Whether you are an artist, technical animator or programmer it helps to understand how motion matching works on a theoretical level. It may be tempting to skip the theory but without it you will make poor decisions when setting up motion matching. Motion Matching is not like traditional state-based animation, the system is not black and white and when things don't work it is not always clear why. Without a basic knowledge of motion matching you cannot hope to debug it and improve the quality.
The remainder of this page explains important concepts of motion matching, why they are important and how they affect you.
The below video was made with my Unity Motion Matching asset in mind, however, the theory explained within is generic and applies to Motion Symphony as well.
Firstly, Forget About Animation Clips
Animation clips are a very easy concept to understand and rightly so as they have been used for decades to create and play animations. However, when considering motion matching we need to stop thinking about animation in terms of clips because that is not the way that 'motion matching' thinks about animation. Instead Motion Matching thinks about animation as just a large set of poses in which it can jump to any one of them at any time.
Sure animation clips are the initial input into your motion database but once this information is pre-processed by the system it is no longer handled in that form. So do yourself a favor and stop thinking about animation in terms of 'clips'. Motion Matching is about a continuous set of poses.

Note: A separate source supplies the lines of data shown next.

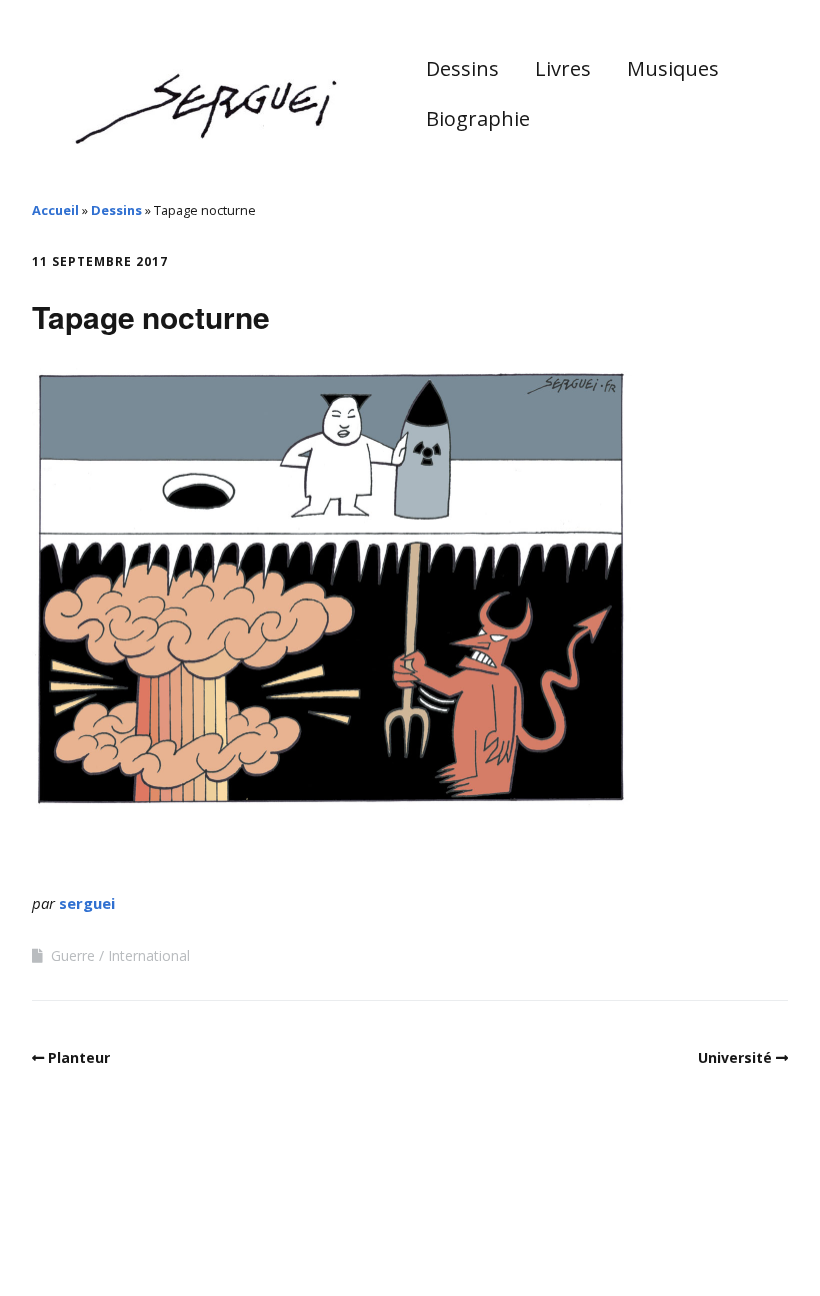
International (149, 955)
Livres (563, 68)
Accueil (55, 210)
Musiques (673, 68)
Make (107, 1235)
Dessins (462, 68)
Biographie (478, 118)
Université (735, 1057)
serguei (87, 903)
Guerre (73, 955)
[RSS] (777, 1238)
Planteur (79, 1057)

The Underlying Concept of Motion Matching
The underlying concept of motion matching is that we can jump to any pose in any animation at any time. There are no hard coded constraints, explicit transitions or rule-based states.
Exactly which pose to jump to at any given frame is based on a set of criteria which will be explained in more detail further down the page. In short the next pose to jump to should:
Have a similar pose to the current pose
Have a trajectory that is similar the desired trajectory (or other input metric)
A cost function is used to measure similarity of these two aspects and the lowest cost pose is the one to jump to.
The Motion Database
In order to perform motion matching, we need a dataset to work on. This is the 'motion database' or the 'Motion Data Asset' for Motion Symphony. This is a custom asset that you create, configure and process in the UE5 editor which contains all the pose data, animations and setting required to make motion matching function at runtime.
Once the user setup is complete, the Motion Data can be pre-processed. This process will generate list of poses at specific time intervals, containing the meta data for each pose, as well as a large matrix (float array) containing all the pose data in a continuous ordered form. This data can be searched at runtime and compared to achieve motion matching.
What's in a Pose
In order to compare poses, each pose requires a minimum set of data with which to compare. This data is processed and baked into the Motion Database so that it can be searched at runtime. Typically, there are two parts of a pose, the character pose (or quality features) and the trajectory (or input response features):
Note: As of Motion Symphony 2.0 it is possible to match almost anything you desire as long as match features exist for it (or if you can code them yourself). However, for simplicity's sake this section of the documentation talks about the more typical pose features used for basic locomotion with motion matching.
Quality Features (Character Pose):
For ‘Quality’ (or character pose), the typical base case is to match the root relative position of the feet and the hips as well as the body velocity and yaw velocity.
The matched atoms include:
Body Velocity (Green) - The local velocity of the character (relative to the characters current orientation)
Body Yaw Speed - The signed speed of the character’s rotation around the Z axis (Yaw)
Bone Position (Yellow) - The position of each matched bone relative to the root
Bone Velocity (Yellow Arrow - The velocity of each matched bone relative to the root
Input Response Features (Trajectory):
The most common feature used for input response is a trajectory with both past and future points containing data on relative position as well as facing direction. As a minimum, 3 points should be used (e.g. -0.5s, 0.5s, 1.0s) but more can be used to improve the realistic feel of weight shifting. Each trajectory point holds the following data:
Trajectory Point Position - The position of the trajectory point relative to the character
Trajectory Point Facing - The facing vector at any given trajectory point relative to the character
Note: While trajectory is the most common input response feature, other features such as distance matching can also be input response features. Even the body velocity feature can be used as an input when not using root motion.
Tracking the Current Pose
In order to match pose the motion matching system has to track the current pose. This is often done by keeping track of and interpolating the current pose based on the last chosen pose and the database. However, Motion Symphony also has an option to track the current pose via a utility node called the 'Motion Snapshot'. This makes it easy for motion matching transitions between different states.
Desired Input Response (Desired Trajectory)
The desired trajectory is the 'control' input into motion matching which ensures that the next chosen pose is going to help move the character in the direction that the player (or AI Controller) wants it to go. A desired trajectory matching the configuration of the 'motion database' must be generated each frame based on recorded character position history and predicted future motion. The future motion is usually predicted via user input.
As of Motion Symphony 2.0, trajectory is not the only input response match feature, but it is still the most common one. More details on other match features are available later in the documentation.